→ **Task directions**:
Without pictures, repeat the lines of the entries from the one containing "Select the white 2751 price level label" through the last, both ends included, and nothing else.

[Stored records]
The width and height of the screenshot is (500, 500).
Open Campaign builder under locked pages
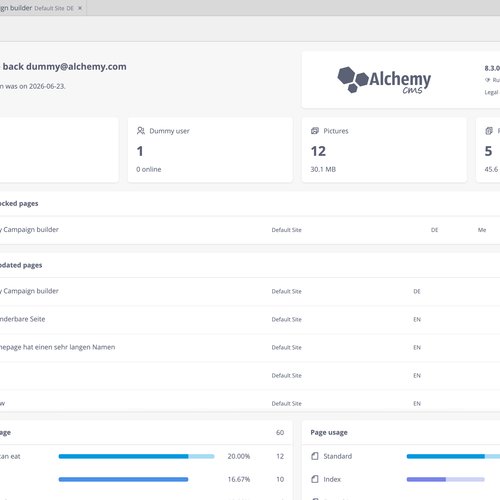pos(30,230)
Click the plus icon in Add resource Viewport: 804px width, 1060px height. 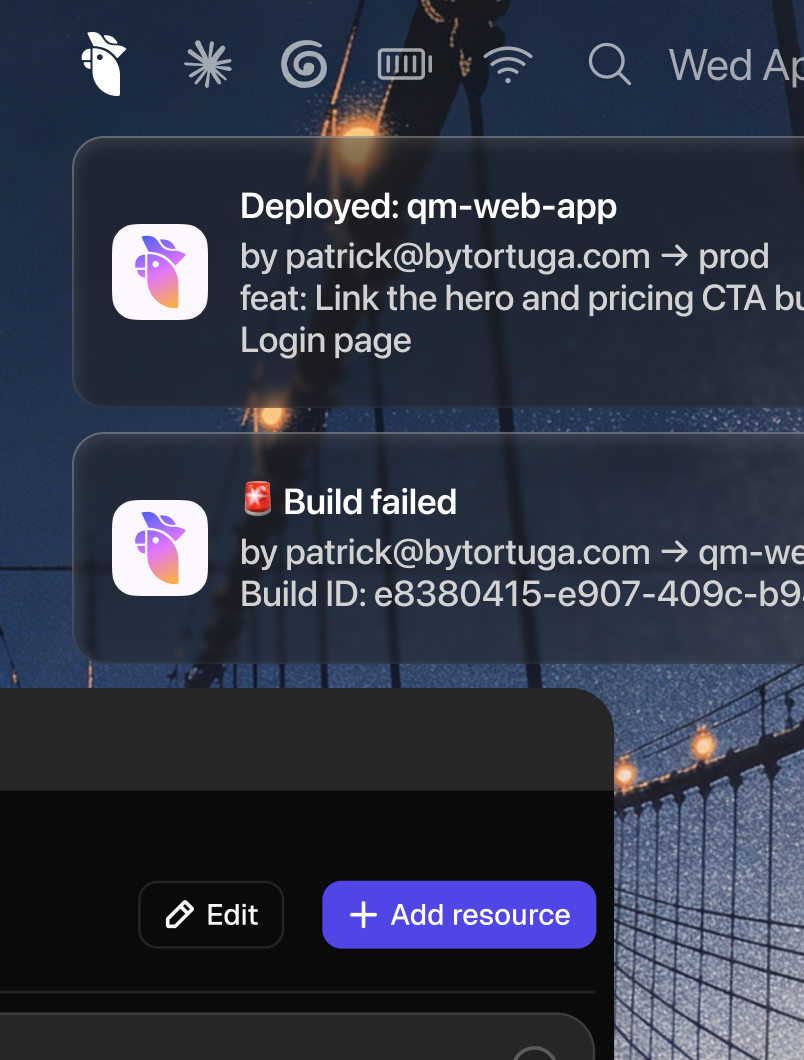pyautogui.click(x=363, y=914)
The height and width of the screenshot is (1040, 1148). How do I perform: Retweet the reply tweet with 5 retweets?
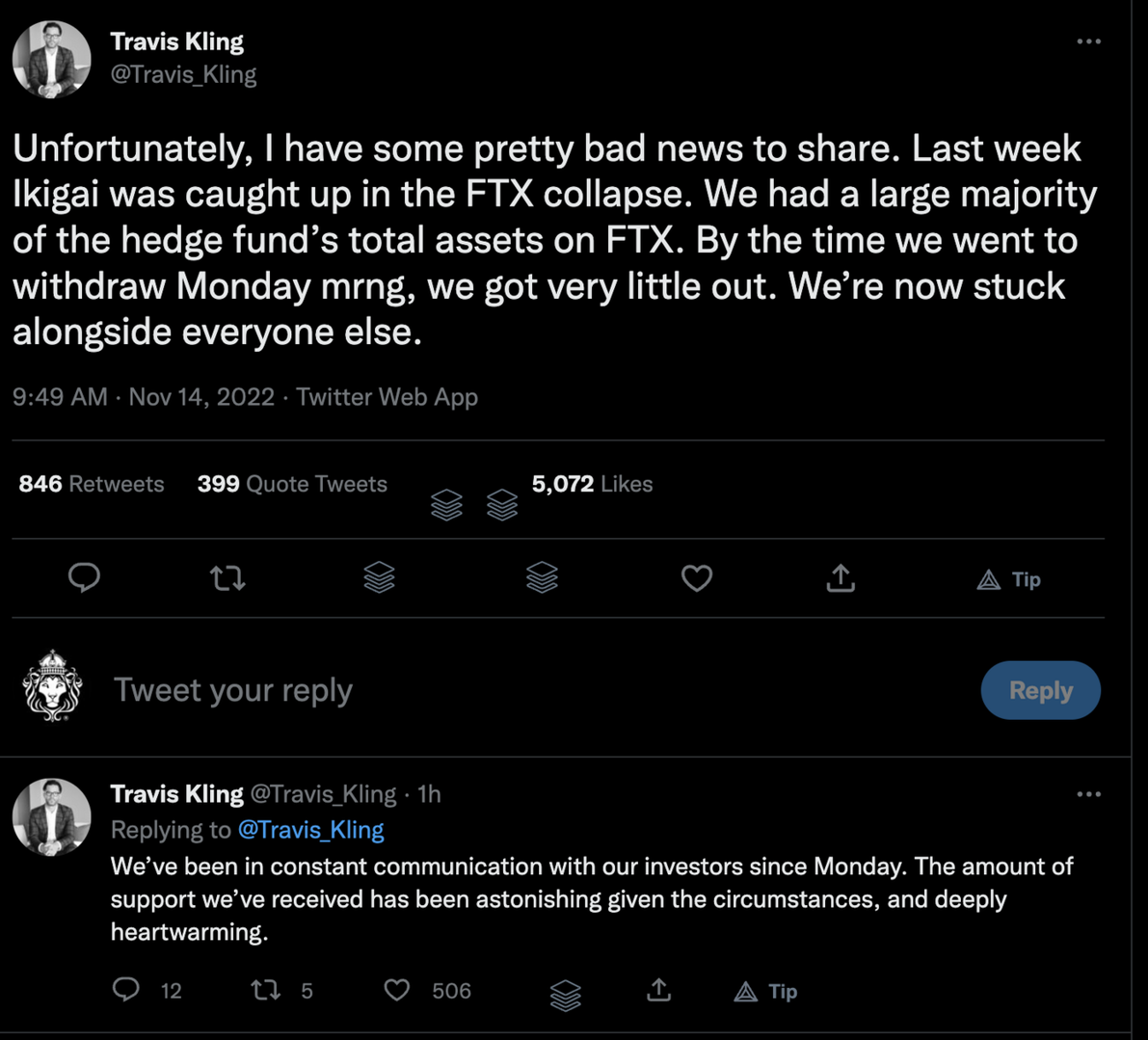(265, 990)
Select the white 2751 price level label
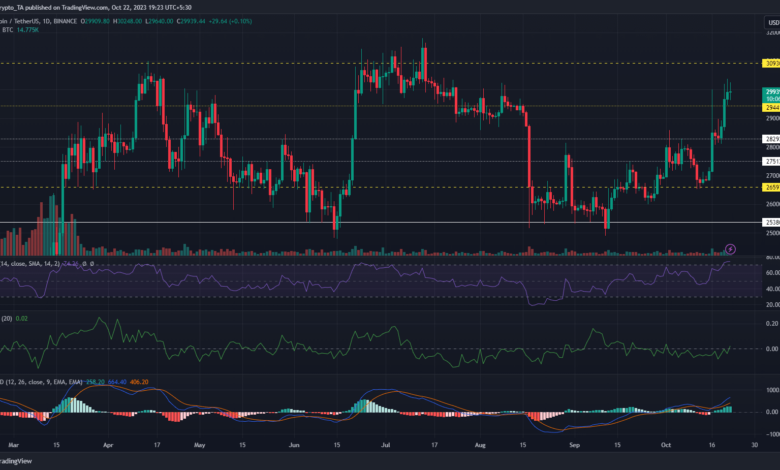The width and height of the screenshot is (780, 470). pyautogui.click(x=771, y=161)
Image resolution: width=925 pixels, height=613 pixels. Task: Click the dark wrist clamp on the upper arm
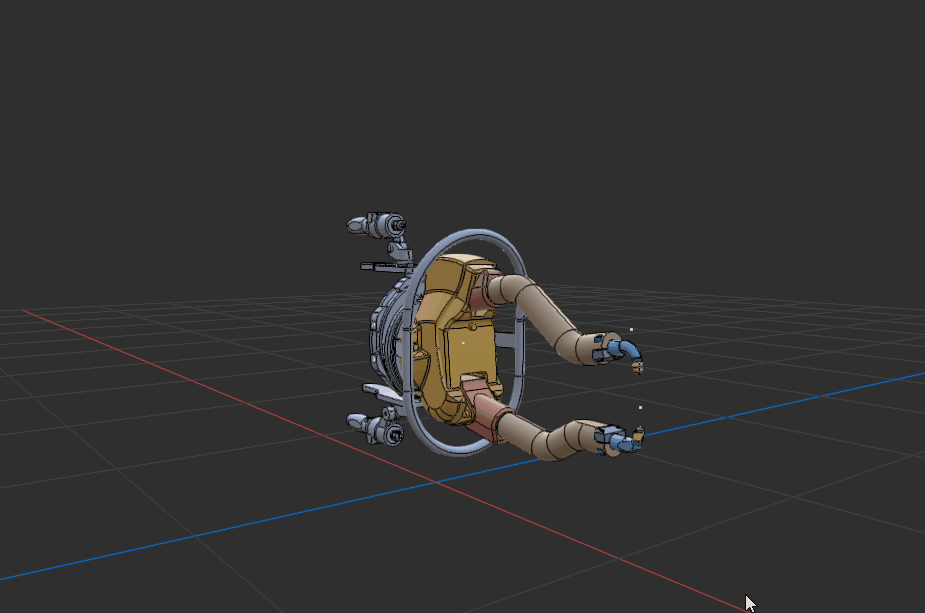coord(601,350)
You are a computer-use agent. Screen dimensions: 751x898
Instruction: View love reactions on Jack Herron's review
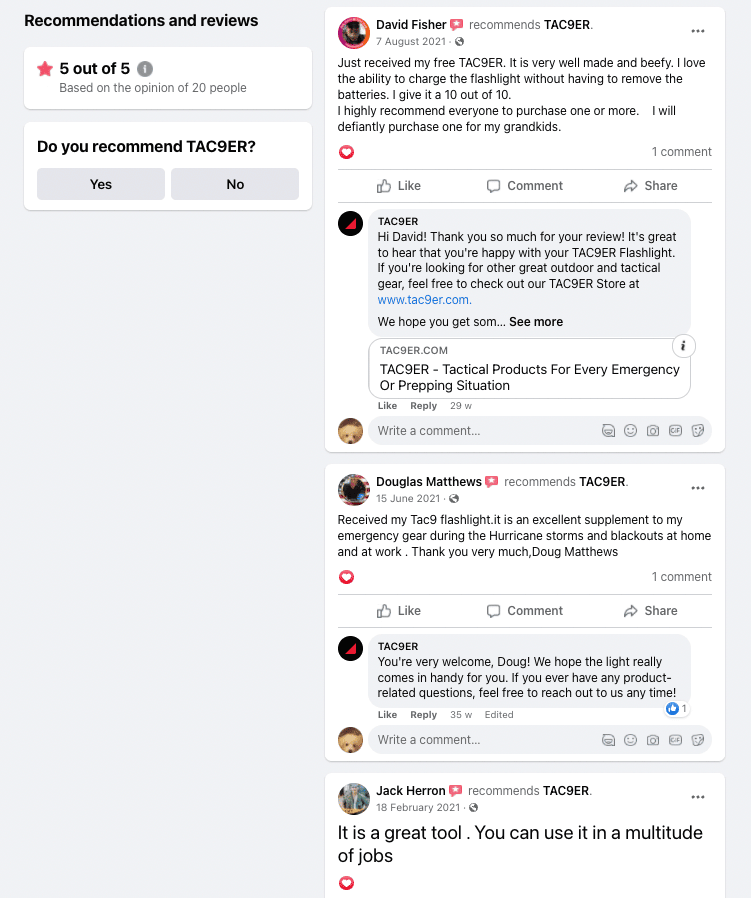coord(347,883)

→ **Solution for this task**:
Select the white 2751 price level label
The width and height of the screenshot is (780, 470). pyautogui.click(x=771, y=161)
Image resolution: width=925 pixels, height=613 pixels. Task: Click the dark wrist clamp on the upper arm
coord(601,350)
You are a computer-use agent. Screen dimensions: 751x898
Instruction: View love reactions on Jack Herron's review
coord(347,883)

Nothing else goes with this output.